Activity
Copy each line of the following material exactly.

Data for this exercise
------------------------------------

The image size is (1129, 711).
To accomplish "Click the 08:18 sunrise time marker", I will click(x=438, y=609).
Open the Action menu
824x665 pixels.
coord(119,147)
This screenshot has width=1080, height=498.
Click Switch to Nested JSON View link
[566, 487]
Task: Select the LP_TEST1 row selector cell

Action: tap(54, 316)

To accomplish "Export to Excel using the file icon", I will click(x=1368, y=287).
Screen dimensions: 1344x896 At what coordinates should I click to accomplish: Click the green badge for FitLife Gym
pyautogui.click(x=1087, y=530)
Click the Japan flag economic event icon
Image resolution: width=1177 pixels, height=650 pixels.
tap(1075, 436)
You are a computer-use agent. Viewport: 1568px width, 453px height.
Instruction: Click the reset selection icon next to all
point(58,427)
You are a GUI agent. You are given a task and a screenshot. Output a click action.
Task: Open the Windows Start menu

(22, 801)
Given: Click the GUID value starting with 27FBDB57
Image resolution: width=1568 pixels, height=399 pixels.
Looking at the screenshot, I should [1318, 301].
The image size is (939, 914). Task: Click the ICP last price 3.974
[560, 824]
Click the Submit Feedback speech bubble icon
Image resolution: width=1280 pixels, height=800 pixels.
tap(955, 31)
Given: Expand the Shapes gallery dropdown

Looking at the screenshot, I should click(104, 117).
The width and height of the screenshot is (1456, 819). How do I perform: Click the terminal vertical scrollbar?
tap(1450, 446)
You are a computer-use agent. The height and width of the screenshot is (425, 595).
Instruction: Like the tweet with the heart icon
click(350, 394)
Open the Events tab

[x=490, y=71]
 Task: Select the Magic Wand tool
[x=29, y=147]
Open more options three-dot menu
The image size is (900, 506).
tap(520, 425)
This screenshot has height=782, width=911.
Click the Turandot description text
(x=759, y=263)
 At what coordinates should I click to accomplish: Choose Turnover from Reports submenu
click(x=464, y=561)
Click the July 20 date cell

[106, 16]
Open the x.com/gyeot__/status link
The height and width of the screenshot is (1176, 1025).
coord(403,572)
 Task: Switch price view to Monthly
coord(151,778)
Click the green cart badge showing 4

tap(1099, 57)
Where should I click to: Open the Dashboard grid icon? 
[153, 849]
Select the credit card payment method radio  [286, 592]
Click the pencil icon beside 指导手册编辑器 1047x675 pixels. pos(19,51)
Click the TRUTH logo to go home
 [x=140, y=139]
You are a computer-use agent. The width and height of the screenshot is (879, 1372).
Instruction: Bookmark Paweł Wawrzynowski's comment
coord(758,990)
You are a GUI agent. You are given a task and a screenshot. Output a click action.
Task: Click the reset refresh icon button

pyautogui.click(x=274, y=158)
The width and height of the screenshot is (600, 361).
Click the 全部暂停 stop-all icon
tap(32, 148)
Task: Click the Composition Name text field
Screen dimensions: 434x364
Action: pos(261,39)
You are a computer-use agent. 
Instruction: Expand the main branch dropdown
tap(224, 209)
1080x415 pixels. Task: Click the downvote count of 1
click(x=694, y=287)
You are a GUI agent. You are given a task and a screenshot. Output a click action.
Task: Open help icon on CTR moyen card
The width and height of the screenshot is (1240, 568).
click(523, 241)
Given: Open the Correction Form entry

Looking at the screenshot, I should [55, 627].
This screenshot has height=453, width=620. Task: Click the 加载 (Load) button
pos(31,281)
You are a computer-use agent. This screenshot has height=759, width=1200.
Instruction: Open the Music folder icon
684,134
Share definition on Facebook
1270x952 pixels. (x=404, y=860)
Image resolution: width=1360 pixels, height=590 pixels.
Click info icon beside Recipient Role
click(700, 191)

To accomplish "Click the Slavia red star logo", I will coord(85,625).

------------------------------------

Answer below
The image size is (1129, 711).
To accomplish "Click the 08:18 sunrise time marker", I will click(x=438, y=609).
Open the Action menu
824x665 pixels.
coord(119,147)
This screenshot has width=1080, height=498.
Click Switch to Nested JSON View link
[566, 487]
Task: Select the LP_TEST1 row selector cell

Action: tap(54, 316)

To accomplish "Export to Excel using the file icon", I will click(x=1368, y=287).
Screen dimensions: 1344x896 At what coordinates should I click to accomplish: Click the green badge for FitLife Gym
pyautogui.click(x=1087, y=530)
Click the Japan flag economic event icon
Image resolution: width=1177 pixels, height=650 pixels.
tap(1075, 436)
You are a computer-use agent. Viewport: 1568px width, 453px height.
Instruction: Click the reset selection icon next to all
point(58,427)
You are a GUI agent. You are given a task and a screenshot. Output a click action.
Task: Open the Windows Start menu

(22, 801)
Given: Click the GUID value starting with 27FBDB57
Image resolution: width=1568 pixels, height=399 pixels.
Looking at the screenshot, I should [1318, 301].
The image size is (939, 914). Task: Click the ICP last price 3.974
[560, 824]
Click the Submit Feedback speech bubble icon
Image resolution: width=1280 pixels, height=800 pixels.
tap(955, 31)
Given: Expand the Shapes gallery dropdown

Looking at the screenshot, I should click(104, 117).
The width and height of the screenshot is (1456, 819). How do I perform: Click the terminal vertical scrollbar?
tap(1450, 446)
You are a computer-use agent. The height and width of the screenshot is (425, 595).
Instruction: Like the tweet with the heart icon
click(350, 394)
Open the Events tab

[x=490, y=71]
 Task: Select the Magic Wand tool
[x=29, y=147]
Open more options three-dot menu
The image size is (900, 506).
tap(520, 425)
This screenshot has height=782, width=911.
Click the Turandot description text
(x=759, y=263)
 At what coordinates should I click to accomplish: Choose Turnover from Reports submenu
click(x=464, y=561)
Click the July 20 date cell

[106, 16]
Open the x.com/gyeot__/status link
The height and width of the screenshot is (1176, 1025).
coord(403,572)
 Task: Switch price view to Monthly
coord(151,778)
Click the green cart badge showing 4

tap(1099, 57)
Where should I click to: Open the Dashboard grid icon? 
[153, 849]
Select the credit card payment method radio  [286, 592]
Click the pencil icon beside 指导手册编辑器 1047x675 pixels. pos(19,51)
Click the TRUTH logo to go home
 [x=140, y=139]
You are a computer-use agent. The width and height of the screenshot is (879, 1372).
Instruction: Bookmark Paweł Wawrzynowski's comment
coord(758,990)
You are a GUI agent. You are given a task and a screenshot. Output a click action.
Task: Click the reset refresh icon button

pyautogui.click(x=274, y=158)
The width and height of the screenshot is (600, 361).
Click the 全部暂停 stop-all icon
tap(32, 148)
Task: Click the Composition Name text field
Screen dimensions: 434x364
Action: pos(261,39)
You are a computer-use agent. 
Instruction: Expand the main branch dropdown
tap(224, 209)
1080x415 pixels. Task: Click the downvote count of 1
click(x=694, y=287)
You are a GUI agent. You are given a task and a screenshot. Output a click action.
Task: Open help icon on CTR moyen card
The width and height of the screenshot is (1240, 568).
click(523, 241)
Given: Open the Correction Form entry

Looking at the screenshot, I should [55, 627].
This screenshot has height=453, width=620. Task: Click the 加载 (Load) button
pos(31,281)
You are a computer-use agent. This screenshot has height=759, width=1200.
Instruction: Open the Music folder icon
684,134
Share definition on Facebook
1270x952 pixels. (x=404, y=860)
Image resolution: width=1360 pixels, height=590 pixels.
Click info icon beside Recipient Role
click(700, 191)

To accomplish "Click the Slavia red star logo", I will coord(85,625).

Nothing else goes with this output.